Bill Abram
- Full name: William Geoffrey Abram
- Date of birth: 28 October 1957 (age 67)
- Place of birth: Sydney, NSW, Australia
- School: The King's School

Rugby union career
- Position(s): Prop

International career
- Years: Team / Apps / (Points)
- 1986: Australia

= Bill Abram =

Australian rugby union player (born 1957)

William Geoffrey Abram (born 28 October 1957) is an Australian former professional rugby union player.

Abram, a Quirindi junior product, boarded at The King's School and was their 1st XV captain in 1975.

A front row forward, Abram toured New Zealand in 1982 with New South Wales. He joined Randwick in 1983 and injured his knee in the final match of the season, which required a full reconstruction. After recovering, Abram ended up at Brisbane club Wests and came into Wallabies contention when he was named in an extended 40-man squad for the 1984 tour of Britain and Ireland, but a neck injury suffered during weight training ended his chances.

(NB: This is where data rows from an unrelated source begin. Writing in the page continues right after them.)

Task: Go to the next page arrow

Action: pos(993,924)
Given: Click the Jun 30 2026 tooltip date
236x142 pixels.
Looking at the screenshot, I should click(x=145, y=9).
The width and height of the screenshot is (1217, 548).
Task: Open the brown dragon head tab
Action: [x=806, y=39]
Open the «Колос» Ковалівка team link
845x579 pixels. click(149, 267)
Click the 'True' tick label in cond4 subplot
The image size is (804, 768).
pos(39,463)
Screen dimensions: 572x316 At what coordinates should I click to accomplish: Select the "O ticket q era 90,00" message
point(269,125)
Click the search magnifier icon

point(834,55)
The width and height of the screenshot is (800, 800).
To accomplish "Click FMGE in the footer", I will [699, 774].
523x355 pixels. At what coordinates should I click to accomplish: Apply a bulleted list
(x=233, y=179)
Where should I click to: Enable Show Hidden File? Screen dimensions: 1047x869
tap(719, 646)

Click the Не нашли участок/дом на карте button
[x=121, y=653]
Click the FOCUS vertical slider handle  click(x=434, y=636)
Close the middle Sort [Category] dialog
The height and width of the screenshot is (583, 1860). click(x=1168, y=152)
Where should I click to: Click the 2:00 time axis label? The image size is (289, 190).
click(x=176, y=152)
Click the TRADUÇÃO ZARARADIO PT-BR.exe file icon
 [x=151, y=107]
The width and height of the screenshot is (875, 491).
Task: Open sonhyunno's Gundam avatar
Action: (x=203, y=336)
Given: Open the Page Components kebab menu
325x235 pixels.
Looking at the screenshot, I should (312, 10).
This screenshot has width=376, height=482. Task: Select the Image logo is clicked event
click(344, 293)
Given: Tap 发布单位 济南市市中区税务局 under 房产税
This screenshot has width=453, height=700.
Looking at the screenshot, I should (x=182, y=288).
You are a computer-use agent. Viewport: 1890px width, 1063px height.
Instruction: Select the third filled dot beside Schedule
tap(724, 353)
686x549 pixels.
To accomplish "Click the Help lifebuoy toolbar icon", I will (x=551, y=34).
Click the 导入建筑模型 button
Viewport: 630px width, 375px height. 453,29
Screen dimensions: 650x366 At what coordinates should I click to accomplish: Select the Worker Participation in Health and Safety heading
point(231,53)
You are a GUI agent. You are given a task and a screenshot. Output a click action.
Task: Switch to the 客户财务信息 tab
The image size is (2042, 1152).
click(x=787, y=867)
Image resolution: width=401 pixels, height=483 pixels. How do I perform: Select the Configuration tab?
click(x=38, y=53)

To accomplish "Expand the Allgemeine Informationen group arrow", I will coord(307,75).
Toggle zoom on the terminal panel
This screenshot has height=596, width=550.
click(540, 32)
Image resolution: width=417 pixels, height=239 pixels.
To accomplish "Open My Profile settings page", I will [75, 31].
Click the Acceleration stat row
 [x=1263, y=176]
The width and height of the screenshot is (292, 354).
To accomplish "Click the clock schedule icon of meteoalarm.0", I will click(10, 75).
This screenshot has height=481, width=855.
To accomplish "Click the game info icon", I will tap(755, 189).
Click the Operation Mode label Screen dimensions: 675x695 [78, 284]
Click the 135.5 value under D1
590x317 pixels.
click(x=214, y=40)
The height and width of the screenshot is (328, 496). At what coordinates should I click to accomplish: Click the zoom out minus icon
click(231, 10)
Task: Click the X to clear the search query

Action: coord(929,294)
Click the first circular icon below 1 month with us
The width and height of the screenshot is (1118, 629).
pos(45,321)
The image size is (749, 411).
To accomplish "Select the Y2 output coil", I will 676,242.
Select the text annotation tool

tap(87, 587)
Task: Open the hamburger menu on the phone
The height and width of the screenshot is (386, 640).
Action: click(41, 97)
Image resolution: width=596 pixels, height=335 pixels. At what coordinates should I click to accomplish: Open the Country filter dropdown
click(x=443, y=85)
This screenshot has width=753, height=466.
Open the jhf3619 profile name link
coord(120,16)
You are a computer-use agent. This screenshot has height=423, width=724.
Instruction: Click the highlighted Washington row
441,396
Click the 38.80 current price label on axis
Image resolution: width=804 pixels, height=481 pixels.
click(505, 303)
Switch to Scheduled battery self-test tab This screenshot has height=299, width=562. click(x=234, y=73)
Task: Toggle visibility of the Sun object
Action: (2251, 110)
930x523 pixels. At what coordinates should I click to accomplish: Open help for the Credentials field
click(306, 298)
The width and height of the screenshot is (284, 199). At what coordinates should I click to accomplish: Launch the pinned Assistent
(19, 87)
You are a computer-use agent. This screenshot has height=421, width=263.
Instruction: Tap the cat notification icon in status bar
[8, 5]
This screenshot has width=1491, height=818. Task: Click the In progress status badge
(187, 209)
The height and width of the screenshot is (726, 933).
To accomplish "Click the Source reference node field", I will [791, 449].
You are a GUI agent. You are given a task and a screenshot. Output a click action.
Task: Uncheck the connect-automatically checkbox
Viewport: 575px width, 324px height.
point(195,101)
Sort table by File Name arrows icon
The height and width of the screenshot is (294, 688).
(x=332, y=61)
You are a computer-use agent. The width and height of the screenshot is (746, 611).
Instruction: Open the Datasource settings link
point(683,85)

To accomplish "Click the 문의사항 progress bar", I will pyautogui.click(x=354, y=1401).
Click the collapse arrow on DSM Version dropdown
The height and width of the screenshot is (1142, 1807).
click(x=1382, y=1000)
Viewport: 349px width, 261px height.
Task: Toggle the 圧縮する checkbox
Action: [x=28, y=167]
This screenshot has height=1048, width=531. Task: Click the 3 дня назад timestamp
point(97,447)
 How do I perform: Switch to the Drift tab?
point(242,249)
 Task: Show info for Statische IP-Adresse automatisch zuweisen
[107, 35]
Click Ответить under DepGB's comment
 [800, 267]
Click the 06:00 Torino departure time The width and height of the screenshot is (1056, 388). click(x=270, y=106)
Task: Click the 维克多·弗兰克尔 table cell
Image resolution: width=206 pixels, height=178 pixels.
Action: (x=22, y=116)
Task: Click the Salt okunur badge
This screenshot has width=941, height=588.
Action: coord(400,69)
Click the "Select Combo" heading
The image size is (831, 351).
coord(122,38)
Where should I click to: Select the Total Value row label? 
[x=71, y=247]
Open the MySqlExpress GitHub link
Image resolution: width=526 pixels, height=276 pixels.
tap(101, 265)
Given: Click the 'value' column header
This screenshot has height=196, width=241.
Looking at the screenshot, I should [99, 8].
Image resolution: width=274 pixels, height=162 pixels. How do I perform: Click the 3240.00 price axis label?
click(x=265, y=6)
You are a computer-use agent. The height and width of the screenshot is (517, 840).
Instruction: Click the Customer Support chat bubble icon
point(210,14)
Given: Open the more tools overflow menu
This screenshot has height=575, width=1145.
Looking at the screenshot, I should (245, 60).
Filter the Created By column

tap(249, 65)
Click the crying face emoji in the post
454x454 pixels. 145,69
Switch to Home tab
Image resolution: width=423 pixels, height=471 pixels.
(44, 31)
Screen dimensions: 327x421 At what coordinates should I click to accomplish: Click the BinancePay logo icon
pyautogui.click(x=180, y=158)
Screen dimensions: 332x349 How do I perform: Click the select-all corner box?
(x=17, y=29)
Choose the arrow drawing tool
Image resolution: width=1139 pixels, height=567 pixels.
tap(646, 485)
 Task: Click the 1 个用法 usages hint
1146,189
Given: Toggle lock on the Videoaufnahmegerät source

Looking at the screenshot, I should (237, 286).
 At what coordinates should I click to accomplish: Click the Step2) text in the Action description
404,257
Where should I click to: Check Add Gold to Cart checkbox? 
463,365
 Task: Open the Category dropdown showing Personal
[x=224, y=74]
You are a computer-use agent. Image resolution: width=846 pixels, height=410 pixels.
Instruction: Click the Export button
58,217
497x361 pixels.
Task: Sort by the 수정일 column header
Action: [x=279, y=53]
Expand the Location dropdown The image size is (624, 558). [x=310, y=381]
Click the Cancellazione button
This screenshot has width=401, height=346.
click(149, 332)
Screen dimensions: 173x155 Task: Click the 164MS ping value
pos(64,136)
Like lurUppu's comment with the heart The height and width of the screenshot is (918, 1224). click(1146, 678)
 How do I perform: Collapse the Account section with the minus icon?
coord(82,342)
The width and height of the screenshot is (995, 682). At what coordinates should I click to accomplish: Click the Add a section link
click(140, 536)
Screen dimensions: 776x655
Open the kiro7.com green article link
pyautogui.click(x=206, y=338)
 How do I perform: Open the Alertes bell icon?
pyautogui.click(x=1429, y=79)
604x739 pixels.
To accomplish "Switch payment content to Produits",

Abram won a premiership with Wests in 1985 and the following year was in the team that made the semi-finals of the Toulouse Masters, a world club championship hosted by France.

In 1986, Abram was called up by the Wallabies as a reserve for a Test match against Italy at Ballymore. He didn't get to come on off the bench and missed another opportunity to win a cap when an injured hamstring ruled him out of that year's tour of New Zealand, for which he was due to be selected.

Abram's son Geoff played professional rugby and his daughter Felicity was a world number one ranked triathlete.